The exact rules for a Catholic about fasting and abstinence vary from continent to continent.

The US Catholic Bishops explain the reason for explicit rules about food. It is because,

Humanity’s “Fall” away from God and into sin began with eating.  God had proclaimed a fast from the fruit of only one tree, the tree of knowledge of good and evil (Gen. 2:17), and Adam and Eve broke it.  Fasting is here connected with the very mystery of life and death, of salvation and damnation.” (Source)
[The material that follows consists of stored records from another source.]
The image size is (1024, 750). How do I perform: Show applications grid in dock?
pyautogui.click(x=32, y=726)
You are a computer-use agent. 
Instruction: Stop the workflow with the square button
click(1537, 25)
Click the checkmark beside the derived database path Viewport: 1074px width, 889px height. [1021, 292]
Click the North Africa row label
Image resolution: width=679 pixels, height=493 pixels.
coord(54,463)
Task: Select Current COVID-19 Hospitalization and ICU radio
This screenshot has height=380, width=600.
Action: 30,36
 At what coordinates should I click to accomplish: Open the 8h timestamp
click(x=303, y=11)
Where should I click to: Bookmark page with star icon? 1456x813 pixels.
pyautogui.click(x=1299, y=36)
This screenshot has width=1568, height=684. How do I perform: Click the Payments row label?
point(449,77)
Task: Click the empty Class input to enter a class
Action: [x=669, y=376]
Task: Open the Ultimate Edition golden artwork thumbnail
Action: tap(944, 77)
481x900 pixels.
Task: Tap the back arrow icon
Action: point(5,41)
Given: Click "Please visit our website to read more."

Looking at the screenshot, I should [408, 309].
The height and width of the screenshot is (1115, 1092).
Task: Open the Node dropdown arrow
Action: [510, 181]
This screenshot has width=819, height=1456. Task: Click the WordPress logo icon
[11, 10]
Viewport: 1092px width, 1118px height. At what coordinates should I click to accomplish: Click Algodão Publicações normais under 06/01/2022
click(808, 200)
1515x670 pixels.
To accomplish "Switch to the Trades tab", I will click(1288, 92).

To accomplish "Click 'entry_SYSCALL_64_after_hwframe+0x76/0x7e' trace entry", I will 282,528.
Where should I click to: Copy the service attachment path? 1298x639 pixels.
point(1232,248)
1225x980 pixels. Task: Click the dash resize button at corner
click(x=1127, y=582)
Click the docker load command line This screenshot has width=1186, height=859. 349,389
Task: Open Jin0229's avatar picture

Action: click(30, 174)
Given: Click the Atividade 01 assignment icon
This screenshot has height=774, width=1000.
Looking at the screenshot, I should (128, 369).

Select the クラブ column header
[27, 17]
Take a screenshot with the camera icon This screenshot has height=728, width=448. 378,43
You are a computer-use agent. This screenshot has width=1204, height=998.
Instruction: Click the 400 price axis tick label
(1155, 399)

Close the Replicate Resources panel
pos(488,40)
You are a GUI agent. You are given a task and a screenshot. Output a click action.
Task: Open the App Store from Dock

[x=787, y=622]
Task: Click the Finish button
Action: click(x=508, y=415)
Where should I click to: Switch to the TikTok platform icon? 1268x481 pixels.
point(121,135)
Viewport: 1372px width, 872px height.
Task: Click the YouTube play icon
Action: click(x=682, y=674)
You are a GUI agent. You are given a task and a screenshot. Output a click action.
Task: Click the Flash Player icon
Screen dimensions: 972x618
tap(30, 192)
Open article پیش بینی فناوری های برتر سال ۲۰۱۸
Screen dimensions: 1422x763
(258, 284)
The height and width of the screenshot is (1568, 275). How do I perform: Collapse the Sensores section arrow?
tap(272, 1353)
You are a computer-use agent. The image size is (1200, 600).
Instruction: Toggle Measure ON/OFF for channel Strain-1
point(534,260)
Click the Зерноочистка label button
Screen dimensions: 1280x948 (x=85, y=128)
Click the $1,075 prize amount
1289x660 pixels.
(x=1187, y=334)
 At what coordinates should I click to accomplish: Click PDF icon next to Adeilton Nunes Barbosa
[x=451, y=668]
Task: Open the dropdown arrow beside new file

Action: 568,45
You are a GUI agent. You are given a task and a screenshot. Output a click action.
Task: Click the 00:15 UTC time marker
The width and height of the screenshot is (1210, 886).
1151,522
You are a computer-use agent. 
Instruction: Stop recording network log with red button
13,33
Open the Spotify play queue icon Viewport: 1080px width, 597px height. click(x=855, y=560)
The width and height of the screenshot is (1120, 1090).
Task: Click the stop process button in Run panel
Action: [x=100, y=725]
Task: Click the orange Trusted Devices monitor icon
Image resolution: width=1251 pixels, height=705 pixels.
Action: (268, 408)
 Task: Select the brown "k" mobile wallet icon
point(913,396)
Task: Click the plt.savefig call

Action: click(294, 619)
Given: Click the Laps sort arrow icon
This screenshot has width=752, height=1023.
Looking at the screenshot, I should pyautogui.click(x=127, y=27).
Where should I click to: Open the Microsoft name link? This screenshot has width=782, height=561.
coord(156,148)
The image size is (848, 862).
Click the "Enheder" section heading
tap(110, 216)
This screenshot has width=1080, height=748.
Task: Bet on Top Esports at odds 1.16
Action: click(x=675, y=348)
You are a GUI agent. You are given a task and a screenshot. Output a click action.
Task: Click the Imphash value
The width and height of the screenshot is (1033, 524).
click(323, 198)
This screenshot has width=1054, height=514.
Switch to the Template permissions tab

So, food rules figure prominently for the Catholic. in the United States. Rule #1 in the US is that during Lent, everyone age 18 and older is to abstain from eating meat on Ash Wednesday, all Fridays of Lent and Good Friday. Hence, many Roman Catholics eat fish on Fridays.

Eprata photo

Everyone age 18 and up to their 59th birthday is obliged to fast on Ash Wednesday and Good Friday. On these days, the Catholic is allowed to eat only 1 full meal. When fasting, a person is permitted to eat one full meal, as well as two smaller meals that together are not equal to a full meal. The norms concerning abstinence from meat are binding upon members of the Latin Catholic Church from age 14 onwards“, says the USCCB.

There are similar rules for a person who had been of the Eastern Orthodox persuasion, as well.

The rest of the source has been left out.